The records:
--
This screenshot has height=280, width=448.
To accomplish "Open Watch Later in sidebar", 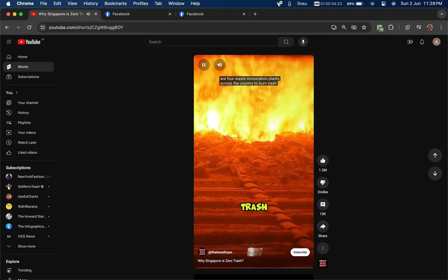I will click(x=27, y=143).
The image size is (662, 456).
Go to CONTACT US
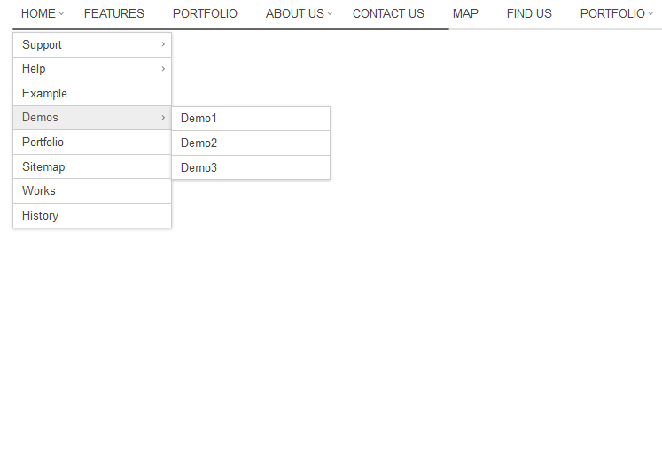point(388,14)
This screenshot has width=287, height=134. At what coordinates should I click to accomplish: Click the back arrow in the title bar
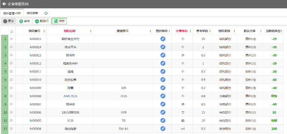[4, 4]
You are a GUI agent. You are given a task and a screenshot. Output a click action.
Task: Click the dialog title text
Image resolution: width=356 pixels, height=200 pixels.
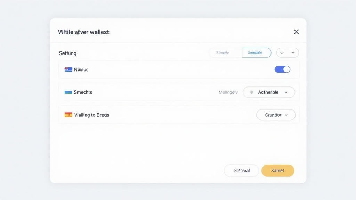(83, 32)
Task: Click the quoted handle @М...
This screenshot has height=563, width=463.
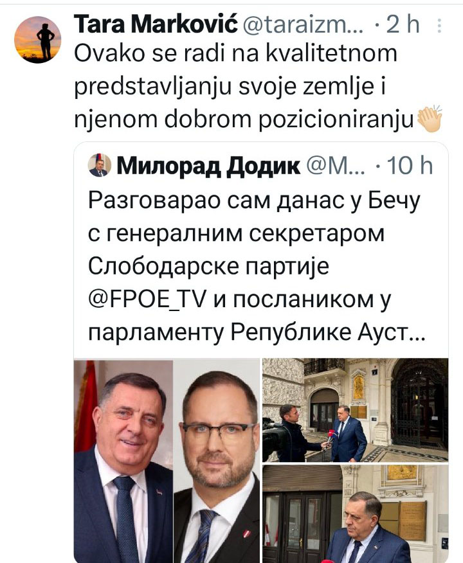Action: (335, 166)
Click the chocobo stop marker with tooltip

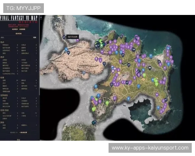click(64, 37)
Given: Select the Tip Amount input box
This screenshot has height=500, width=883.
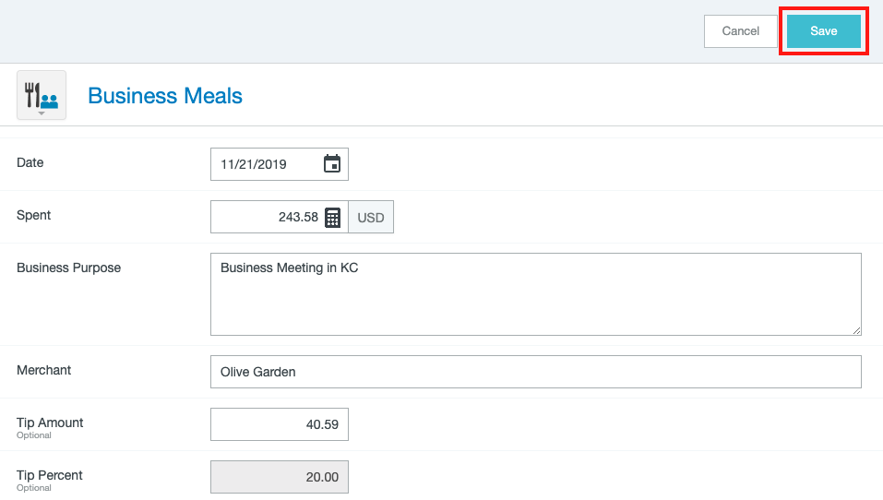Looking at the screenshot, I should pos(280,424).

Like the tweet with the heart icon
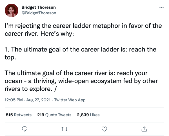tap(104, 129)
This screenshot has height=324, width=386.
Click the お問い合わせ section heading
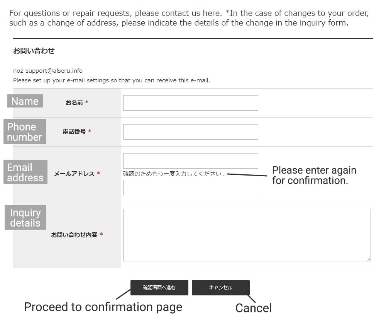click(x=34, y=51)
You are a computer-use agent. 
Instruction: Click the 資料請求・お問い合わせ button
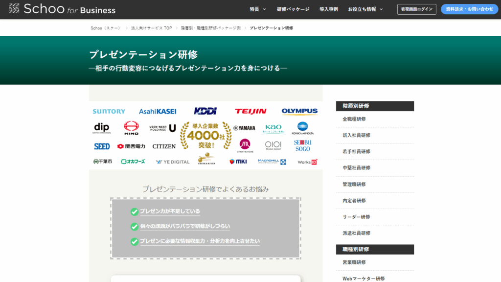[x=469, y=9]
--
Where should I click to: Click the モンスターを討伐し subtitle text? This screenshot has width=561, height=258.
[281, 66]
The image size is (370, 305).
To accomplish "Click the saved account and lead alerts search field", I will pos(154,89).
--
What you should do: Report every line above that contains the string "お問い合わせ", treating uppercase and lowercase as different.

Answer to this problem:
Click the お問い合わせ section heading
Instruction: Click the 資料請求・お問い合わせ button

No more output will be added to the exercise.